The New York Times has a piece about how colleges are offering more and more courses during the sumer. Here's the Pitzer College mentions.
In 2004, Pitzer College in Claremont, Calif., stopped renting classrooms to youth groups and began offering regular courses. Pitzer’s president, Laura Skandera Trombley, says this lets the college use the campus in the way it was intended (no more squealing grade-school campers on the quad) and gives undergraduates what they want. “Students had been asking for flexibility with their schedules,” Dr. Trombley says.Like most things in the New York Times, it gets the story half right. The real reason is that this whole process of summer school goes on is that there is a market for it. But why is there a market?
.....Timothy Campos, a Pitzer junior, is taking watercolor and Chicano/Chicana literature this summer. “Art takes a lot of time outside the classroom,” he explains.
Mr. Campos is typical of students who think strategically. As a double major in sociology and Chicano studies with a minor in studio art, Mr. Campos, also Latino Student Union president and a community organizer for day laborers, says summer classwork will help him avoid a senior year in which he is under pressure to create. “I didn’t want all the art to pile up on me,” he says.
Mr. Campos has a year-round job in the admissions office that in summer comes with a free dorm room (which he has to open for campus tours) and helps pay for the added expense of summer school: financial aid covers only 75 percent of tuition for high-need students at Pitzer. During the school year, about 85 percent of all of Mr. Campos’s expenses are covered.
Summer students here are concentrated in Atherton Hall, the coveted “green” freshman dorm. That meant Mr. Campos, a self-described “artistic dresser,” had to move the contents of his room from Mead Hall, about 50 feet away, including his collection of hats, shoes and objects reflecting his fascination with skulls.
Yes, students are having to resort to taking classes during the summer, but it isn't because of what the students want, but rather what they need.
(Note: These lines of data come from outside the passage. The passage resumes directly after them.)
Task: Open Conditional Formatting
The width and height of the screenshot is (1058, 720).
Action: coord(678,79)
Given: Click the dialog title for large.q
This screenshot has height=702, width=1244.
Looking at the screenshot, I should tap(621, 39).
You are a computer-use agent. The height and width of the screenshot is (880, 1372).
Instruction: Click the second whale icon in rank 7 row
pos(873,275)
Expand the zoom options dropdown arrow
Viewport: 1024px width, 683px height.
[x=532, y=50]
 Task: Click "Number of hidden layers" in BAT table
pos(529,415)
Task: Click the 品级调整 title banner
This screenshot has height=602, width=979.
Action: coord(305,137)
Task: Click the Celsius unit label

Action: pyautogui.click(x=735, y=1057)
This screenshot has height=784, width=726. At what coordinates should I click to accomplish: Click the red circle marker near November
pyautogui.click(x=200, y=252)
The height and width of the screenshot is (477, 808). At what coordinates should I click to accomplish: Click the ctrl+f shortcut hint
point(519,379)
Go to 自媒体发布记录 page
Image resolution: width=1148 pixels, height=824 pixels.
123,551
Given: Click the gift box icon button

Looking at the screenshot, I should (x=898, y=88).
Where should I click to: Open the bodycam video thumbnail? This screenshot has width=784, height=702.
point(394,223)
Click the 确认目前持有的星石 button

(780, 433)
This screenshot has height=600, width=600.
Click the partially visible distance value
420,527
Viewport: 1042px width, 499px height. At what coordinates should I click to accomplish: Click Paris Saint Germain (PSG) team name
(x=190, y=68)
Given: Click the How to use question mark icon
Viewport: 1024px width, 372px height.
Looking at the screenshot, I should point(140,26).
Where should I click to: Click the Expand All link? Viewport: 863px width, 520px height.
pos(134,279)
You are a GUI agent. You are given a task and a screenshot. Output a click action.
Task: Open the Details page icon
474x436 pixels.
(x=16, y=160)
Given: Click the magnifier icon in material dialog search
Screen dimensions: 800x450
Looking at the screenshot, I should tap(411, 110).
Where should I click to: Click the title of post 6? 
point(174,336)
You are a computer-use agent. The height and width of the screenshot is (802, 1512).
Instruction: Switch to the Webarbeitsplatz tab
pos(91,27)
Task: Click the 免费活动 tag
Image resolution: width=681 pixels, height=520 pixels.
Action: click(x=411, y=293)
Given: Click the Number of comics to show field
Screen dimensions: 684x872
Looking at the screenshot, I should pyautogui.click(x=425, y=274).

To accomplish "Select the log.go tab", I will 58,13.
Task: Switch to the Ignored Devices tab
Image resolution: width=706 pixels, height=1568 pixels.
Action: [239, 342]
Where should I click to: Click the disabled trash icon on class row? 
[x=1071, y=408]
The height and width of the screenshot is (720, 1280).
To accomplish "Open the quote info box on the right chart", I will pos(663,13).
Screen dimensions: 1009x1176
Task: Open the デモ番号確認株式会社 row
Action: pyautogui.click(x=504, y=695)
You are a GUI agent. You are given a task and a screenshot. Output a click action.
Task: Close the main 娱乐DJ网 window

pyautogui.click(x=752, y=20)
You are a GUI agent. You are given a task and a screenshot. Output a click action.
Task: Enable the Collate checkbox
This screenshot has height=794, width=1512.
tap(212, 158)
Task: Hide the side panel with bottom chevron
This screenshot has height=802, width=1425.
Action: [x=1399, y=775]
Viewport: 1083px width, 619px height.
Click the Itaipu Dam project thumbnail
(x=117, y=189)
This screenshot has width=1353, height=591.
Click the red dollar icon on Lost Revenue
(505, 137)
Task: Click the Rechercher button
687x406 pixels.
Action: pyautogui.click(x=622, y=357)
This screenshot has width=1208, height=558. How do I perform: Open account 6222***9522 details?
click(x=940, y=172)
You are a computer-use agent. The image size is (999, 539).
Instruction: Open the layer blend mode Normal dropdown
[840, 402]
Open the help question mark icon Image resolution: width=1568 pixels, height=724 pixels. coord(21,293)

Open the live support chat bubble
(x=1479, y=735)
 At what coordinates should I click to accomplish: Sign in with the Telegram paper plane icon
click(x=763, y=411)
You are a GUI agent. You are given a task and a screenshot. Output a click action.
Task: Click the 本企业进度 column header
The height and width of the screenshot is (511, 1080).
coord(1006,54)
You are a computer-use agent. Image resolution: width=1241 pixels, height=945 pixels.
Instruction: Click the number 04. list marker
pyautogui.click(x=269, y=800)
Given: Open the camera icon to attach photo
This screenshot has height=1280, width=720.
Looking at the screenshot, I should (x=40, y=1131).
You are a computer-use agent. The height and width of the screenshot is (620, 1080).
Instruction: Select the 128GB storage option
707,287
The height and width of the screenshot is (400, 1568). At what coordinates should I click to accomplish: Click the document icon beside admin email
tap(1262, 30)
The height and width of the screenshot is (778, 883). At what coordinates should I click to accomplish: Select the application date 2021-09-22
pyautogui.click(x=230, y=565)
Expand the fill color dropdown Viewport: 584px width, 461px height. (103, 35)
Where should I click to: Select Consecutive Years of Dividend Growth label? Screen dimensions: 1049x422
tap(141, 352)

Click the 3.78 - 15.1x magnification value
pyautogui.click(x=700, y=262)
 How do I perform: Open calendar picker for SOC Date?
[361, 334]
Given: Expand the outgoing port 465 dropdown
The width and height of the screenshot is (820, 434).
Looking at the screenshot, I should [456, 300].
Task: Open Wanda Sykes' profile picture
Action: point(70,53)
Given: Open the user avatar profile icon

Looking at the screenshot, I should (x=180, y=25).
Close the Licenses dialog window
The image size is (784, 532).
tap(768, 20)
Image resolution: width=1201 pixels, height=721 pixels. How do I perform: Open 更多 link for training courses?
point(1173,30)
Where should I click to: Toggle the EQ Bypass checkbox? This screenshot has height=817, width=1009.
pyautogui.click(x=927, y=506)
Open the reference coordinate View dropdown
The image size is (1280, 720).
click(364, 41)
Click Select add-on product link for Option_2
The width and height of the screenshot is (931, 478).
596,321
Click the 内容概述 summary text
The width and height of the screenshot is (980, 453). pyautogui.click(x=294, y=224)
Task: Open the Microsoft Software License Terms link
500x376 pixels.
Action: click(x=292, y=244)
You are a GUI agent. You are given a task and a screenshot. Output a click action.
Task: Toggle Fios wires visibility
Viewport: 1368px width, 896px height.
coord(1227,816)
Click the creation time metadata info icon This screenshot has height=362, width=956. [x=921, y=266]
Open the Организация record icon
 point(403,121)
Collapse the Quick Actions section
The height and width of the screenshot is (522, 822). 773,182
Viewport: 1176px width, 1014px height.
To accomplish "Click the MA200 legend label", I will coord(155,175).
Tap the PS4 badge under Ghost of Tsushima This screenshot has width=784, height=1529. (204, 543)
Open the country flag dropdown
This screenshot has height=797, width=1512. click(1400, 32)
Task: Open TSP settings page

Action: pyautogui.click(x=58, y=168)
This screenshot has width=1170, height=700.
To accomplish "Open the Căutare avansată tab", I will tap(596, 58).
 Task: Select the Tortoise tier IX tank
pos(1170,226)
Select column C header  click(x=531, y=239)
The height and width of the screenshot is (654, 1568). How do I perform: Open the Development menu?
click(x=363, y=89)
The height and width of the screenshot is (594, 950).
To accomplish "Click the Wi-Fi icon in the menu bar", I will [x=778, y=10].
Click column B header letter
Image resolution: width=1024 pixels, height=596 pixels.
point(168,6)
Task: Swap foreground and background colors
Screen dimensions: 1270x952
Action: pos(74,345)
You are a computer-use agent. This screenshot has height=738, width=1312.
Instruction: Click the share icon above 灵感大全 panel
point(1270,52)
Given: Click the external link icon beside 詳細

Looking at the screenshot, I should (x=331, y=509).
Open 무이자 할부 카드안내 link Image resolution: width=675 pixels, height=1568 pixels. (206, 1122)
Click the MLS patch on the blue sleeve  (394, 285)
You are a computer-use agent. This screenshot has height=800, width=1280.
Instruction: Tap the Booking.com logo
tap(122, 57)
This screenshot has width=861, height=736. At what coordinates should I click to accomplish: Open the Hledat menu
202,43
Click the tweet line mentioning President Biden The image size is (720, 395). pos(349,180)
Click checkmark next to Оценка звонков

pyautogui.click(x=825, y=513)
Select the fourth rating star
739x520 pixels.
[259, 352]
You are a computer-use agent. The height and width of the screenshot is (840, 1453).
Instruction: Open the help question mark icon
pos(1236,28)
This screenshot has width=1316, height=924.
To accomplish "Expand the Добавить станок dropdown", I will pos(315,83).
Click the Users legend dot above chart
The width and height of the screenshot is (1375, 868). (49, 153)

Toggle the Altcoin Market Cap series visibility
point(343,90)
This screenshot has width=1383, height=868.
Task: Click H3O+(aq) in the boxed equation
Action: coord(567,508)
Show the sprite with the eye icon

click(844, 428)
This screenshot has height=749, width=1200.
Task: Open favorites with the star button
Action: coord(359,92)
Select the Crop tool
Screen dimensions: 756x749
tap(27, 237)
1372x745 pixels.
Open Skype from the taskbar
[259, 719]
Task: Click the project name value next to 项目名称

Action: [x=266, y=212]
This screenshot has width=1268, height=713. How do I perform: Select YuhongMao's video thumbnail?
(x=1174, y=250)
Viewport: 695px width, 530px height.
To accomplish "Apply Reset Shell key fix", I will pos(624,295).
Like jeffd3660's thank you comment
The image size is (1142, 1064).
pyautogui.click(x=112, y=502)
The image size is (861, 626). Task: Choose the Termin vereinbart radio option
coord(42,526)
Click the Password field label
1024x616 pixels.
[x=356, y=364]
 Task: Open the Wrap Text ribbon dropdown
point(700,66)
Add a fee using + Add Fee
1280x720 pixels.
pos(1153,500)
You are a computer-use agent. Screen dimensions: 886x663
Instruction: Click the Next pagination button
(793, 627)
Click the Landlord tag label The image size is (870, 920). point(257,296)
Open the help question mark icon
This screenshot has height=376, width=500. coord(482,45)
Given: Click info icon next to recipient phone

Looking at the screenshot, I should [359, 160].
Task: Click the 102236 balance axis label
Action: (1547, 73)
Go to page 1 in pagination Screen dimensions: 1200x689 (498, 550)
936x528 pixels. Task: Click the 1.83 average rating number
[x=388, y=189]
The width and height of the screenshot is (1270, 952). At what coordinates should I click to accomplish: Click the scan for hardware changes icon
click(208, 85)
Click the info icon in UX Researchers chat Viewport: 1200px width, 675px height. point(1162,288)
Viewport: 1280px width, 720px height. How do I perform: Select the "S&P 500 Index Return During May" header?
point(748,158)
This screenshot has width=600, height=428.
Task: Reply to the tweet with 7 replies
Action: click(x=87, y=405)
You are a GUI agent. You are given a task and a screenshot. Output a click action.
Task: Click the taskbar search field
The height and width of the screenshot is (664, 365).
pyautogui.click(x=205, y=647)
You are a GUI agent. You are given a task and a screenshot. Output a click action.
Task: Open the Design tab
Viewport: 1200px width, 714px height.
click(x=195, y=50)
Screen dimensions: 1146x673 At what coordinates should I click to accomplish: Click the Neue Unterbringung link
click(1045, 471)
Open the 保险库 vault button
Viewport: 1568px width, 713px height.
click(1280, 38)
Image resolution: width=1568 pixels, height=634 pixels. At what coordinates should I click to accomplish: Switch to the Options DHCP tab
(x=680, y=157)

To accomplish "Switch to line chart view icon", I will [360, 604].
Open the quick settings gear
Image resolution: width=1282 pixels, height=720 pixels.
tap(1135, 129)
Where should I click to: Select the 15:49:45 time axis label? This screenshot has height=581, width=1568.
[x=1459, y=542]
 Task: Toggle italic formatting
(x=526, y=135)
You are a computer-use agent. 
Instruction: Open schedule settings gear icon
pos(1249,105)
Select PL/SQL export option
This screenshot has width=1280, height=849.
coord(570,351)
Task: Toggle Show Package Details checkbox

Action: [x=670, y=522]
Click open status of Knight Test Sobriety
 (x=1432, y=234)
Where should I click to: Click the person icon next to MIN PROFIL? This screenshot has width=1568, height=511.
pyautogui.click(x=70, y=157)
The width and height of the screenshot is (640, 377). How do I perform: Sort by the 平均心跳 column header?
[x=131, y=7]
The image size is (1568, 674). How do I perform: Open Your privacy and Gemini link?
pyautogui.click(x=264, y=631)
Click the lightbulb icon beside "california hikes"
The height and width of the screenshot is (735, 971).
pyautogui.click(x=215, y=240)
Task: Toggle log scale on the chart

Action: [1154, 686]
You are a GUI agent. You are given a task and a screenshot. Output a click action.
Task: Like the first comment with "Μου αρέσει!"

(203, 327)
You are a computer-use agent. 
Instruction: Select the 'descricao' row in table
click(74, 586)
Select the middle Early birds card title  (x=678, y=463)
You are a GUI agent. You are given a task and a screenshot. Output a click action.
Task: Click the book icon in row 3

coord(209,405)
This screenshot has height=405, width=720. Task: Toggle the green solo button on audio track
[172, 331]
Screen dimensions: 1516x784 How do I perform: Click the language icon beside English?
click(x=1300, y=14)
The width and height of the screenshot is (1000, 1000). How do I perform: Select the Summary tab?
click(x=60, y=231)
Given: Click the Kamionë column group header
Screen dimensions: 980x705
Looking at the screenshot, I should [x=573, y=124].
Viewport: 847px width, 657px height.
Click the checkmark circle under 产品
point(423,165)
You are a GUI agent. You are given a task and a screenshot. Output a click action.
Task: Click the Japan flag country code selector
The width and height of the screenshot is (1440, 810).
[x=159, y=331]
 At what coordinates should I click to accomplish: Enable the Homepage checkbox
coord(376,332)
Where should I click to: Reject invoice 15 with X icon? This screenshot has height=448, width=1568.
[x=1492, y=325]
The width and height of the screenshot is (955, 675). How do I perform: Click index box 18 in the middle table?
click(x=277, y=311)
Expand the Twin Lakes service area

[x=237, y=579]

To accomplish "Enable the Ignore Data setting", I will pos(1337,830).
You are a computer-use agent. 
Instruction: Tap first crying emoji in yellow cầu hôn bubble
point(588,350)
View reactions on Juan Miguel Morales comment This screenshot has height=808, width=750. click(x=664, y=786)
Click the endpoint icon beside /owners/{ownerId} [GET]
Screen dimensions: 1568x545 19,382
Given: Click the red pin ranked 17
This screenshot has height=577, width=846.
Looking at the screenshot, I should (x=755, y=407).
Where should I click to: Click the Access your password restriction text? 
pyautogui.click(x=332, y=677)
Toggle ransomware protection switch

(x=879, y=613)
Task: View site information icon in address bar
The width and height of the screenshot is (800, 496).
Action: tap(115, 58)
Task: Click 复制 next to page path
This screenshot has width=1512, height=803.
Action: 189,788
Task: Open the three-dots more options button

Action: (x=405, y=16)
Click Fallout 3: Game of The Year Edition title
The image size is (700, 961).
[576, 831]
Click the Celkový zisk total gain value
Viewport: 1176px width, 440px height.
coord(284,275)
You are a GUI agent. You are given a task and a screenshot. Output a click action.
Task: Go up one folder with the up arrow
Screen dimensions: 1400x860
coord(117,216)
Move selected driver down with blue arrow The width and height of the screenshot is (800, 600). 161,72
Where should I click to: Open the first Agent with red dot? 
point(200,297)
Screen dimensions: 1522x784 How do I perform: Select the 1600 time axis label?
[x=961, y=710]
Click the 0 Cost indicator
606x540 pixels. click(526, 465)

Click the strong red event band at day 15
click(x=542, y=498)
Often, due to increasing demands placed on students before they graduate (number of requirements, anyone?) and inflexibility on the part of tenured professors to teach more sections of required courses, some students are left high and dry.
If only Claremont McKenna would allow us to take classes during the summer to knock down some of those ridiculous requirements, but alas, after sophomore year you can only take your summer classes at a four-year college that gets prior approval.